---------- DATA EXTRACT ----------
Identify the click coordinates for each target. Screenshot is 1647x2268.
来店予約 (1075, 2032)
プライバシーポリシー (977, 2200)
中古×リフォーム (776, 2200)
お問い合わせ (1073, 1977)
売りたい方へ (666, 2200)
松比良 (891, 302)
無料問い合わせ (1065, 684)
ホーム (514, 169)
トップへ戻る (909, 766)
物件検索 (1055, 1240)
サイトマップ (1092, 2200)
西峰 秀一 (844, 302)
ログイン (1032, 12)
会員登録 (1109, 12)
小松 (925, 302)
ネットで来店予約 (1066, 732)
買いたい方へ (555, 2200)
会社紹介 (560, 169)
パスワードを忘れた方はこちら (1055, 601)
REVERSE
----------
### WORK TASK:
The lines above, from the first through the one containing "サイトマップ (1092, 2200)", must be restated word for word, with nothing added.

### TASK RESPONSE:
Identify the click coordinates for each target. Screenshot is 1647x2268.
来店予約 (1075, 2032)
プライバシーポリシー (977, 2200)
中古×リフォーム (776, 2200)
お問い合わせ (1073, 1977)
売りたい方へ (666, 2200)
松比良 (891, 302)
無料問い合わせ (1065, 684)
ホーム (514, 169)
トップへ戻る (909, 766)
物件検索 (1055, 1240)
サイトマップ (1092, 2200)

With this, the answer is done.